No 2 child also had same weight loss about the same time - young (and different Child Health Nurse) suggested supplementing feed but I told her that I wasn't going down that track again and I'd persevere for another week or two -child was happy, sleeping well, and a very tiny weight loss was not something I was going to worry about just yet! Decision to persevere was vindicated - no 2 gained weight and continued to feed well until 18 months!

M-H said...

Sarah, I agree so much with this - like Robyn I had three kids under four, and breastfeeding was the only time I got to sit down for days on end, so I was highly motivated to 'get on with it'. La Leche League (first in the form of a book by Karen Pryor and later through live meetings) was an important source of confidence for me. I also agree with Merrolee - those first days in hospital were very important in getting to know the baby and establishing the feeding relationship without all the demands of home. But sometimes it feels as if women are trying to insert the new baby into their lives, rather than acknowledging that not only does this new little person have to fit into the household, the household will be forever changed by their arrival and you can't predict or control how.

Sarah Stewart said...

Thanks to both Merrolee and M-H for your stories. Getting a balance is very difficult and in the end , the support women need and receive has to be individually assessed.

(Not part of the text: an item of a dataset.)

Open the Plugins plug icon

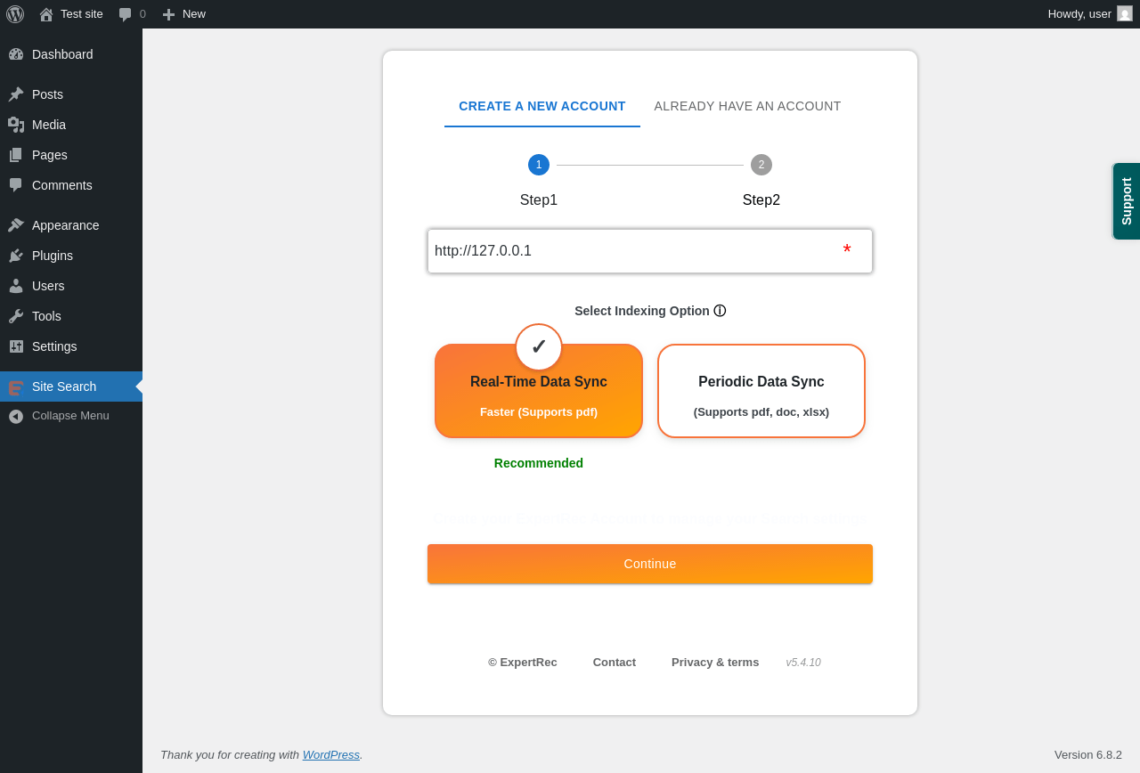[x=16, y=256]
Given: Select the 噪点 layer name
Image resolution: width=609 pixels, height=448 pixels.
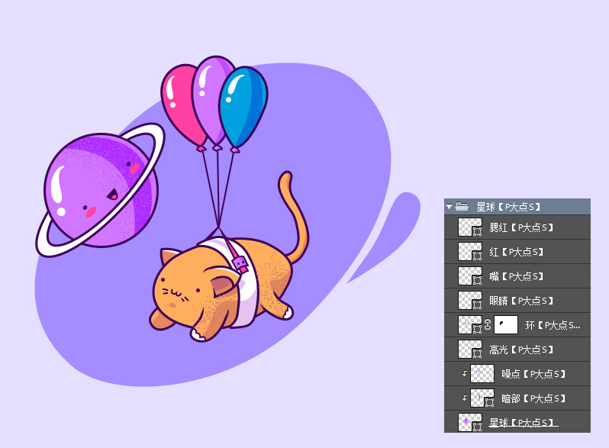Looking at the screenshot, I should pyautogui.click(x=533, y=374).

When I started as a student midwife first time mums stayed in hospital for 8 days. They hated that because they missed their family so much, and the problem of in consistent advice was rife. Now I encourage women to go home from hospital (or have home birth) as early as they can and have just a couple of community midwives as support, but that has its issues too.

I do think societal attitudes to parenting and breastfeeding have a huge influence on midwives have to carefully consider how they deal with this issue in a way that supports women yet doesn't buy into things that undermine breastfeeding.